* _YOUR INSTRUCTIONS_
Below is a listing; restate from it, character for character, the lines beginning at the line holding "Switch to the" and ending at the line holding "Instruction: Click the @ icon beside Others", both included.
------ AVAILABLE DATA
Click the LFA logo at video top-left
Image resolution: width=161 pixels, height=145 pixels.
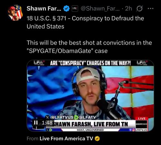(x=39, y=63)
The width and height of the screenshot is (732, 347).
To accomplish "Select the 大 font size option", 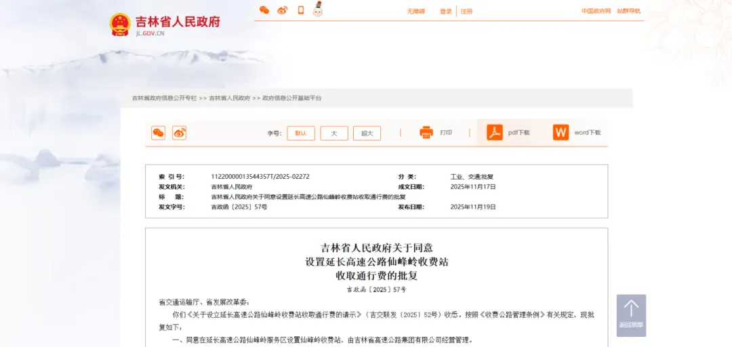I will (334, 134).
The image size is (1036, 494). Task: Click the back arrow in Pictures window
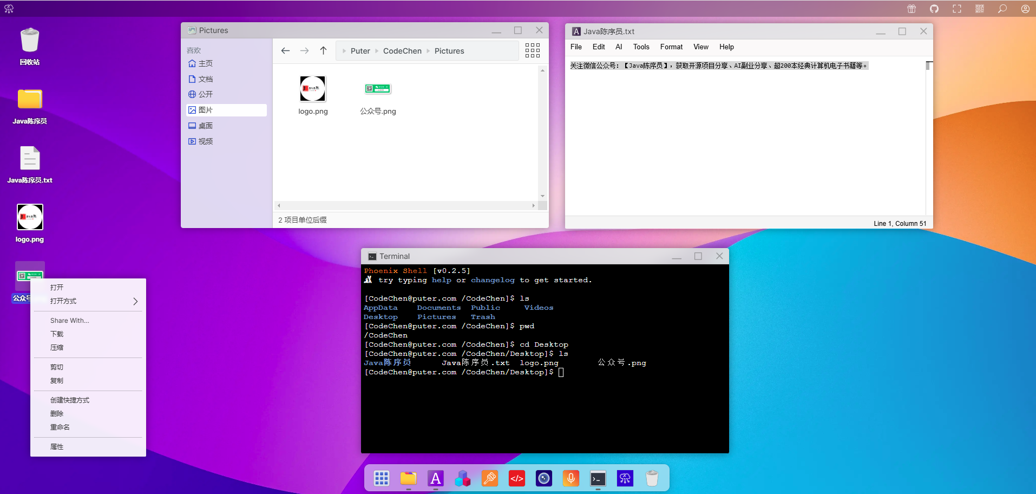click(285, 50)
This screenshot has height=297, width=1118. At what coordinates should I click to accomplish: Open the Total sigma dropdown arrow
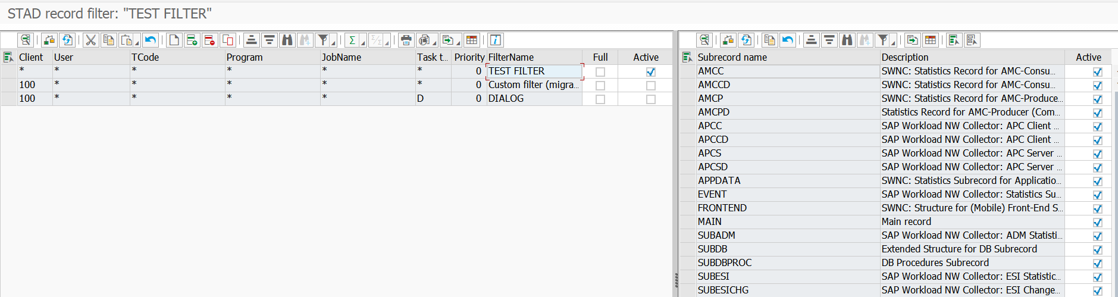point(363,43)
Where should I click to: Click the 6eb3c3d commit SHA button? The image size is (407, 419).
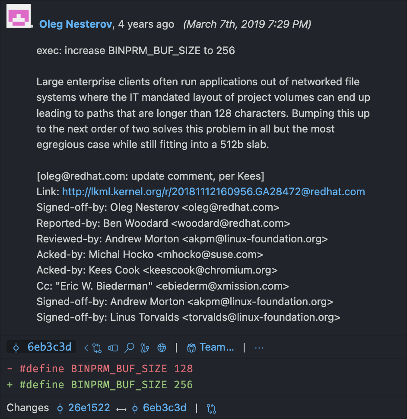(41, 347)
------------
------ AVAILABLE DATA
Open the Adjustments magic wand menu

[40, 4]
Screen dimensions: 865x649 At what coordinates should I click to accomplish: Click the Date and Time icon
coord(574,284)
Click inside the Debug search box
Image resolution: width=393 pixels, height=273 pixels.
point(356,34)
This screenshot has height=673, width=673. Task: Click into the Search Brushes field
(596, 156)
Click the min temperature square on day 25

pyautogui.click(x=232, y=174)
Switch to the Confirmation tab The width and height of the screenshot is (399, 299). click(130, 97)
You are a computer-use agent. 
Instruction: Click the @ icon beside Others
------------
------ AVAILABLE DATA
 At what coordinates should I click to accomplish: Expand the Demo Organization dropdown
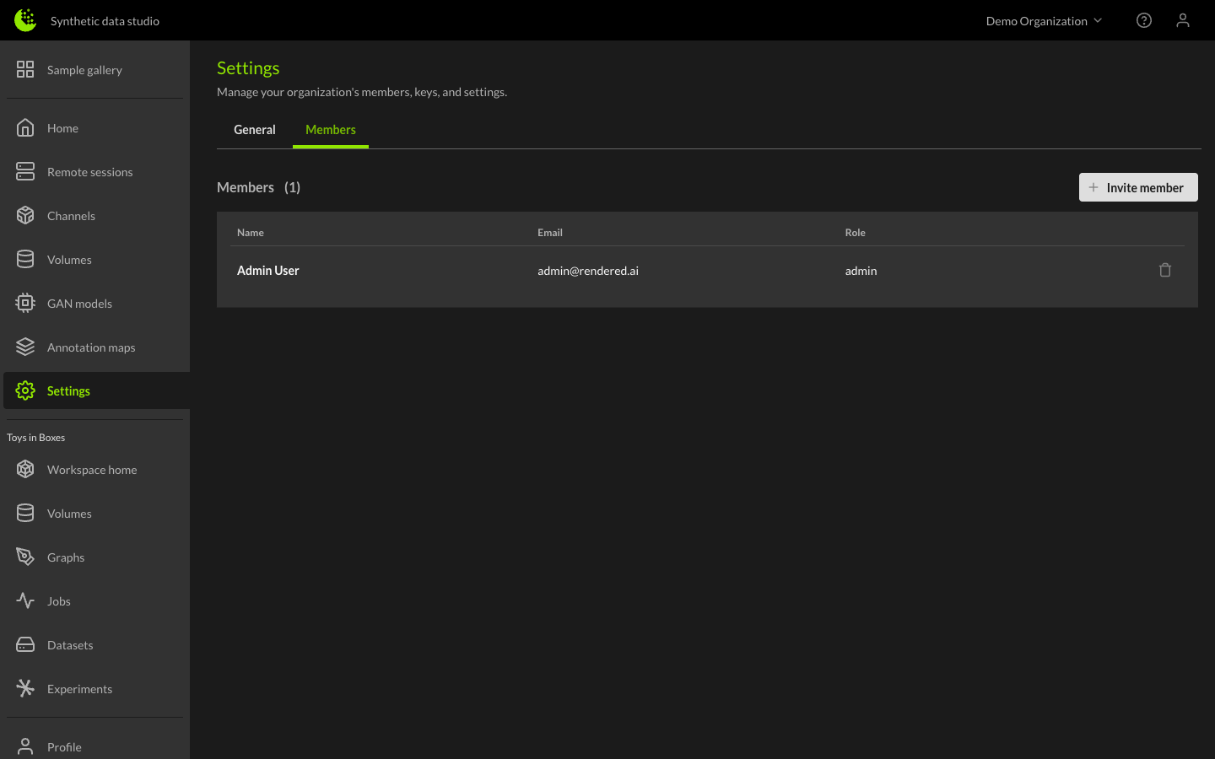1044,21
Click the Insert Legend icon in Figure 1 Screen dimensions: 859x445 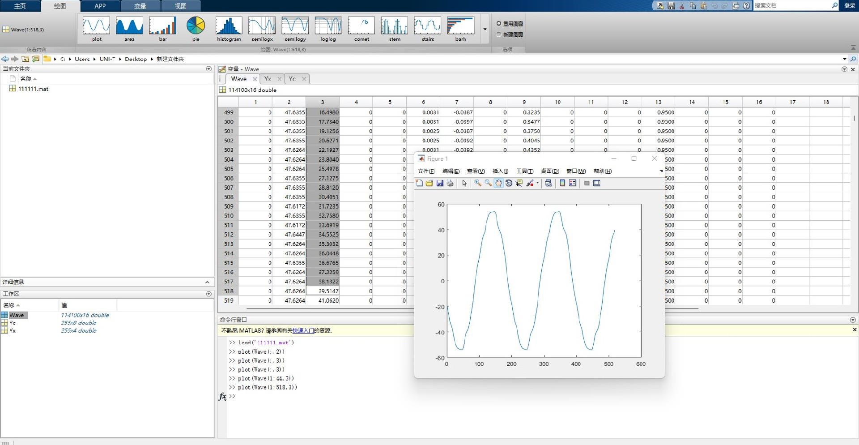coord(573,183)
------------
* _RESPONSE TO THIS EXERCISE_
Switch to the Confirmation tab The width and height of the screenshot is (399, 299). click(130, 97)
You are a computer-use agent. 
Instruction: Click the @ icon beside Others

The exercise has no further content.